# ECHO Winter Nat's Results & Thanks



## Piewagn (Nov 18, 2005)

Lansdale Pa. ECHO Winter Nat's

I would like to thank all who attended Saturday's ECHO Winter Nat's. Without all of you, none of it would have been possible. A great time was had by all!! We had 22 racers, from 4 states. A 178 car field, not including the car show. I would especially like to thank Scott Dunlap for all his help!! Scott did alot of running around to procure the sponsor's donations. Special thanks also goes to, Chris & Lisa Taylor, Matt Naulty, and Al Pink for doing the paper work that kept the event running smoothly. Thanks to Steve "The Hippie" Kimata for running the timing system and keeping everyone in the "groove". Many thanks go to Hank Galloway, for donating his battery setup for the day. Which, by the way, started at 25.5v, when votage was measured after a comlete day of racing, measured 25.4v. So much for all that "voltage loss"!! FULL POWER, ALL DAY!!!!!! Thanks to Alan Galinko for his generous donation of a classic Troy Mead creation, which, was raffled off to help pay the rent!! Thanks also go to all of our sponsors:
AG&G Hobby
Penn Valley Hobbies
TSS Hobbies
The Groove
The Race Place Q-Town Farmers Market
Jim's Hobbies
Jim Hivley Posters & T-Shirts (Thanks Jim!!!! Really cool stuff!! )
Yellow Jacket Performance
I hope I didn't forget anyone!!

Here are the results. I only have the 1st place numbers. Can't find the second place time tickets.

Stock TJet
1st: Alan Galinko 1.353 e.t @ 14.39 mph
2nd: Jim Sgrignioli

Tjet Modified
1st: Alan Galinko .773 e.t @ 26.01 mph
2nd: Alan Galinko

AFX Stock
1st: Eric Wulfkotte .934 e.t. @ 21.92 mph
2nd: Jim Sgrignioli

4 Gear Stock
1st: Alan Galinko 1.067 e.t. @ 17.20 mph
2nd: Schmidt

4 Gear Dragster Stock
1st: Shaun Kirkpatrick 1.188 e.t. @ 17.33 mph
2nd: Nick Taylor

Stock Inline
1st: Eric Wulfkotte .756 e.t. @ 24.83 mph
2nd: Stan The Man

Outlaw TJet
1st: Dean Kirkpatrick .433 e.t. @ 21.57 mph
2nd: Jim Sgrignioli - Crashed (centerline foul). This explains Dean's e.t. & mph. ( I thought I took him out!! )

Inline Outlaw
1st: Tim Kirk .235 e.t. @ 93.87 mph. Tim Kirk popped off a .240, then a .237 and finally a .235 in 
Inline Outlaw I/O. That is a club record, the .237 backs up the .235. Also had high mph @ 97.18. Way to go Tim. Tims runs eclipsed the previous record held by Eric Wulfekotte ( .242 ). Which stood for almost 2 yrs !!!

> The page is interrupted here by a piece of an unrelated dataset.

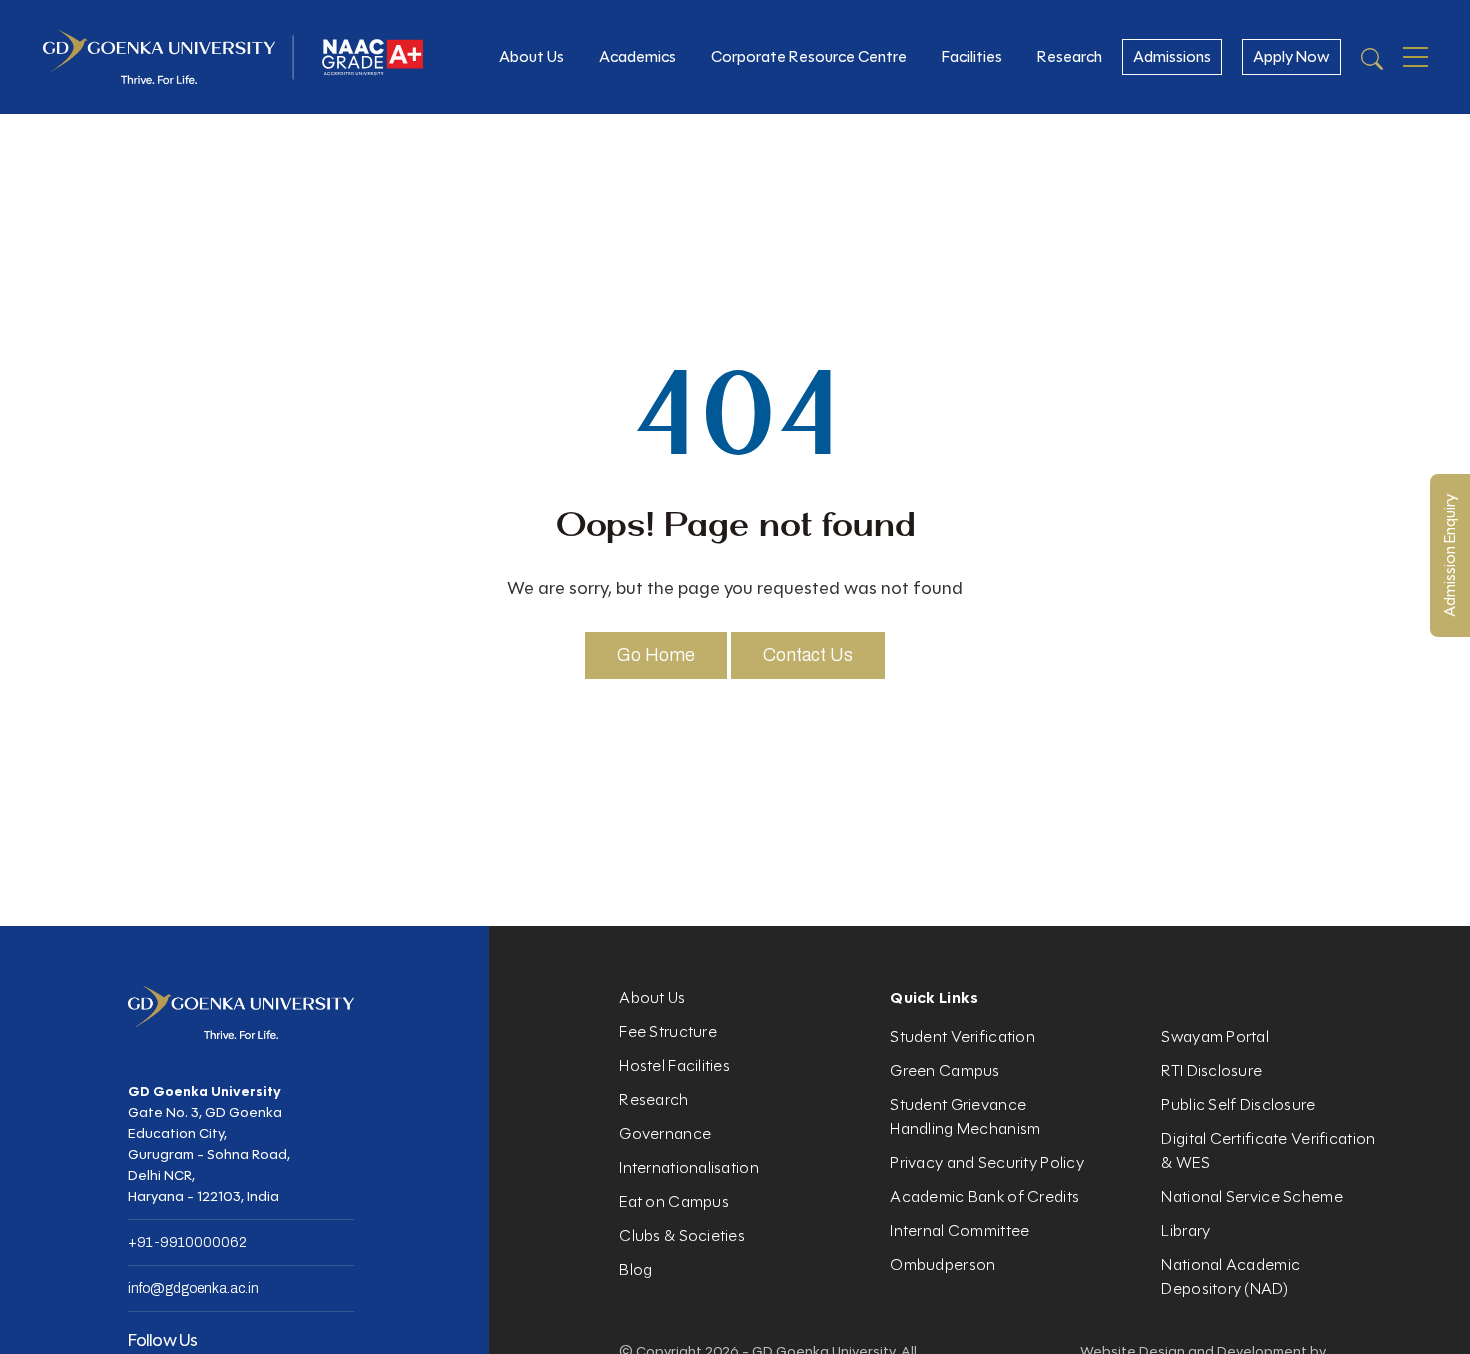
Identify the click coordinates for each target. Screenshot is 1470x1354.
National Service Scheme (1251, 1196)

2nd: Tim Kirk ( Both cars were Tim's Subaguru I, and Subaguru II )

Car Show
1st: Jim Sgrignioli's '64 altered wheelbase GTO ( Hornet) Get it.........Yellow Jacket Performance
2nd: Nick Taylor's Mercury

Once again, I can't begin to express my gratitude to all you good folks who helped make this event a TOTAL SUCCESS!!!!!!
Next ECHO event will be held in Skippack Pa. on March 4th!! More details to come!!
Hope to see you all there!!!!!!!!!!

Many Sincere Thanks,

Jim "Sgrig" Sgrignioli Yellow Jacket Performance


----------